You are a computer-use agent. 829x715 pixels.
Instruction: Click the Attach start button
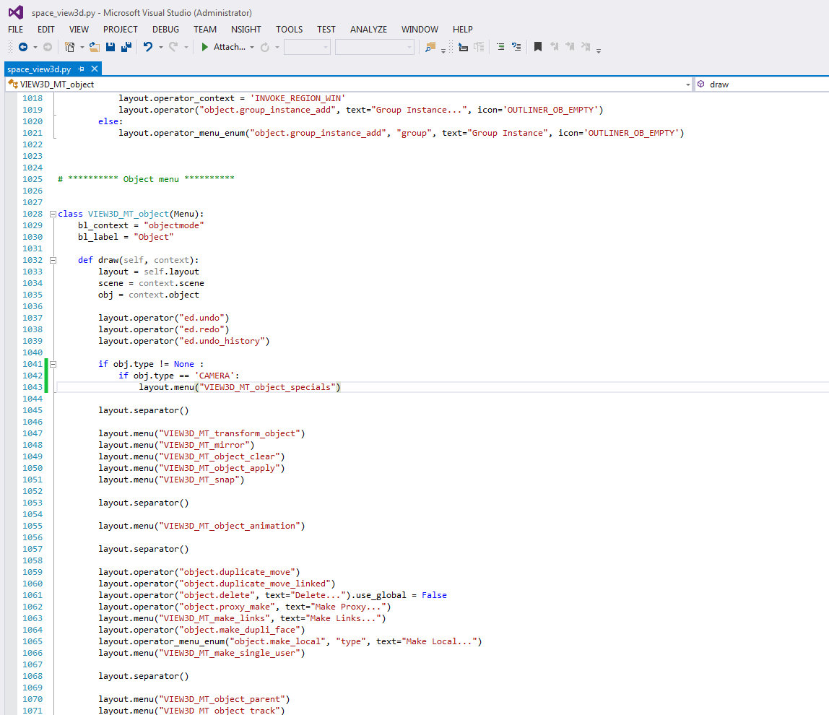223,47
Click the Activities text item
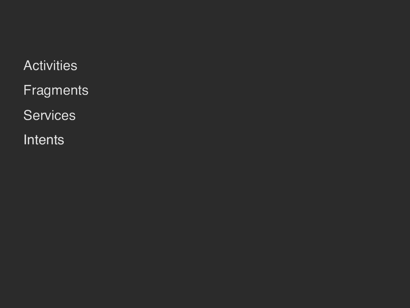This screenshot has height=308, width=410. (50, 65)
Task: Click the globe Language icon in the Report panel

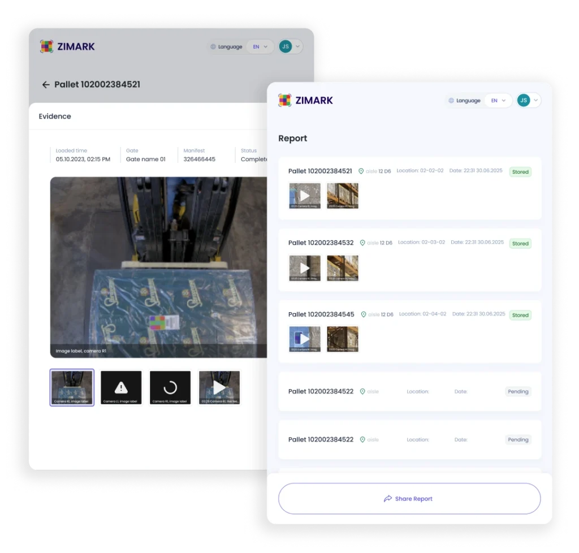Action: [x=451, y=101]
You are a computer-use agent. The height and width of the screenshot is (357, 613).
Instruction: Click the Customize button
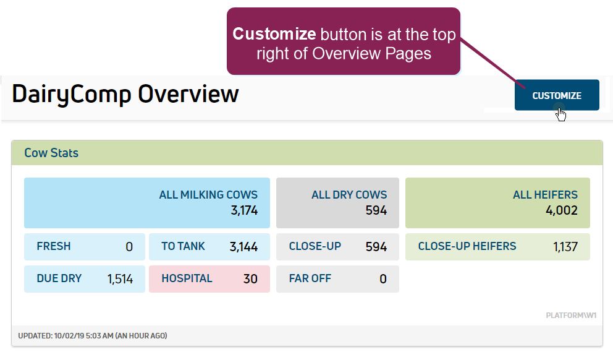[556, 95]
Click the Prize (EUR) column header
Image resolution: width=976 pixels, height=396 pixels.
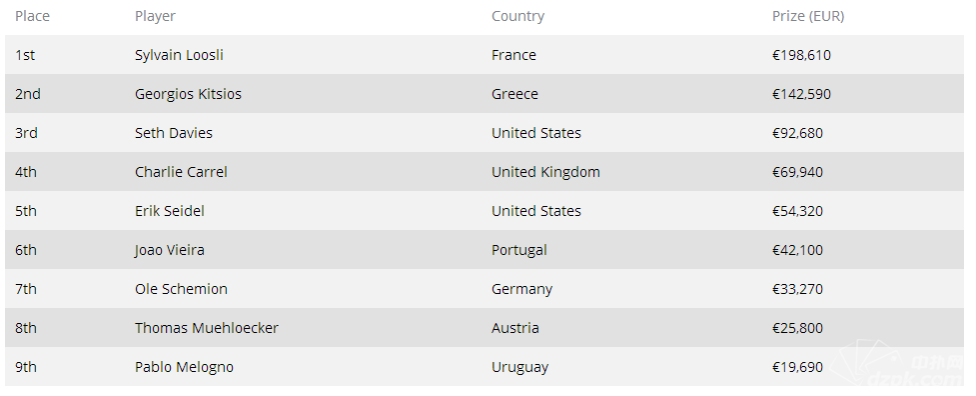point(808,16)
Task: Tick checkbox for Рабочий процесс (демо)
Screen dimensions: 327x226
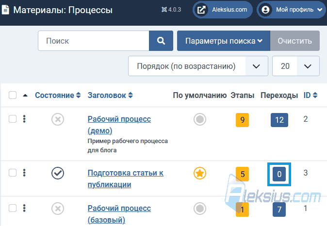Action: pyautogui.click(x=13, y=119)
----
■ **Directions for this task**:
Copy out only the lines beginning at the line with "You are a computer-use agent. The" and ending at the last line of the entries. Keep them exact; drop pictures.

■ **Expected answer**:
You are a computer-use agent. The height and width of the screenshot is (357, 613).
Instruction: Click the Customize button
[556, 95]
Click the Prize (EUR) column header
Image resolution: width=976 pixels, height=396 pixels.
point(808,16)
Task: Tick checkbox for Рабочий процесс (демо)
Screen dimensions: 327x226
Action: pyautogui.click(x=13, y=119)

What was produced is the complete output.